Sebelumnya oleh Pengadilan Tipikor pada Pengadilan Negeri Manado, Marlina sudah divonis 5 tahun penjara dan denda Rp 200 juta subsidair pidana kurungan dua bulan dan membayar uang pengganti sebesar 1.250.000.000 dengan perintah agar terdakwa ditahan.
Atas putusan itu, kubu Marlina mengajukan banding ke Pengadilan Tinggi Manado lanjut menyuap Ketua Pengadilan Tinggi Manado, Sudiwardono untuk mempengaruhi putusan.
"Bahwa terdakwa Aditya Anugrah Moha pada 12 Agustus 2017 bertempat di rumah milik Sudiwardono di perumahan Griya Suryo Asri, Mantrijeron, Jogyakarta telah memberikan uang sejumlah SGD 80.000 kepada Sudiwardono agar tidak melakukan penahanan dalam tingkat banding pada perkara Marlina Moha," kata jaksa Ali Fikri saat membacakan dakwaan di Pengadilan Tipikor Jakarta.
Kemudian, terjadi pembicaraan antara keduanya. Saat memberikan uang, Aditya Moha berujar : Ini khan uangnya sudah diserahkan, bagaimana tidak dilakukan penahanan atas ibu saya?
Sudiwardono kemudian menjawab SGD 80.000 hanya untuk tidak ditahan, kalau ibu kamu mau bebas harus tambah lagi, uang ini sebagaimana kesepakatan di Manado, nanti kita ketemu lagi.
Lantas Sudiwardono mengeluarkan surat yang pada pokoknya menyatakan selaku ketua pengadilan Tinggi Manado tidak melakukan penahanan pada Marlina Moha.
"Terdakwa Aditya Moha pada 6 Oktober 2017 bertempat di lantai 12 Hotel Alila, Pecenongan, Gambir, Jakarta Pusat kembali memberikan uang SGD 30.000 serta fasilitas kamar hotel dan menjanjikan pula uang sejumlah USD 10.000 kepada Sudiwardono dengan maksud mempengaruhi putusan perkara agar Marlina divonis bebas," ucap jaksa Ali Fikri.
Selanjutnya Aditya dan Sudiwardono bertemu di tangga darurat, Aditya menyerahkan SGD 30.000, sisanya USD 10.000 akan diberikan setelah pembacaan putusan vonis bebas bagi Marlina.

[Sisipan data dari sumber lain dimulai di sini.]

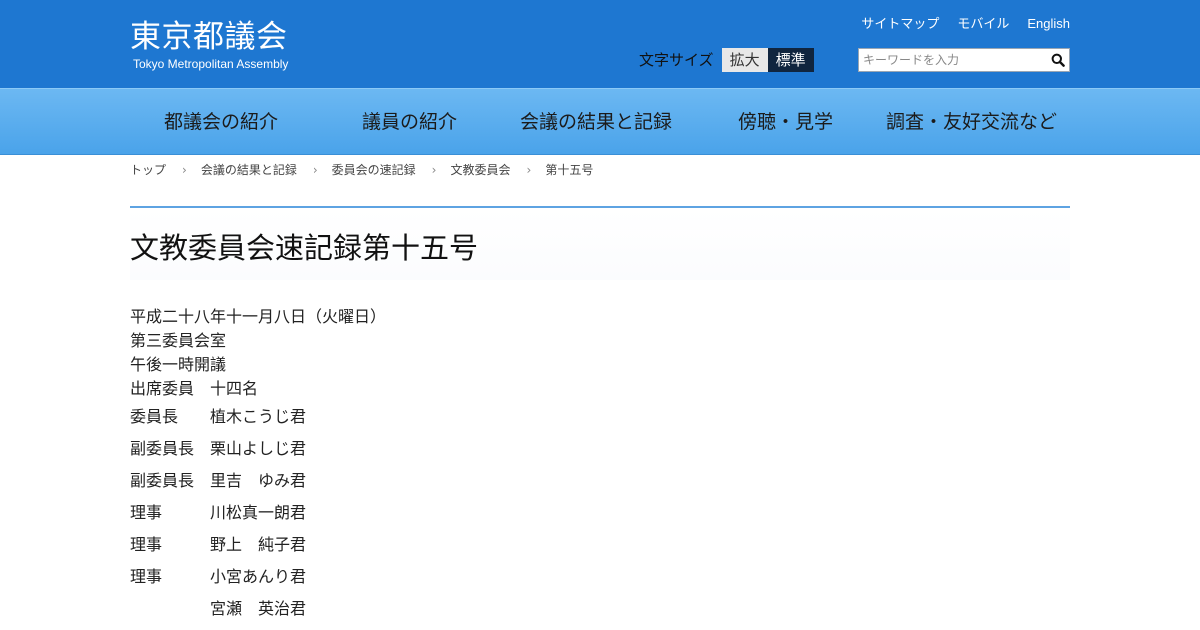  I want to click on member-role, so click(170, 609).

Usai penyerahan uang SGD 30.000, Aditya lanjut ditangkap melalui Operasi Tangkap Tangan (OTT) oleh KPK. Selain Aditya, tim KPK juga langsung menangkap Sudiwardono di kamar hotel lanjut dibawa ke KPK untuk diproses hukum.
Atas perbuatannya, Aditya Moha didakwa dengan Pasal 5 ayat 1 huruf a , Pasal 6 ayat 1 huruf a, dan Pasal 13 Undang-Undang RI No 31 tahun 1999 tentang Pemberantasan Tindak Pidana Korupsi sebagaimana telah diubah dengan Undang-Undang RI No 20 tahun 2001 tentang perubahan Atas Undang-Undang RI No 31 tahun 1999 tentang Pemberantasan Tindak Pidana Korupsi Jo Pasal 64 ayat 1 KUHPidana.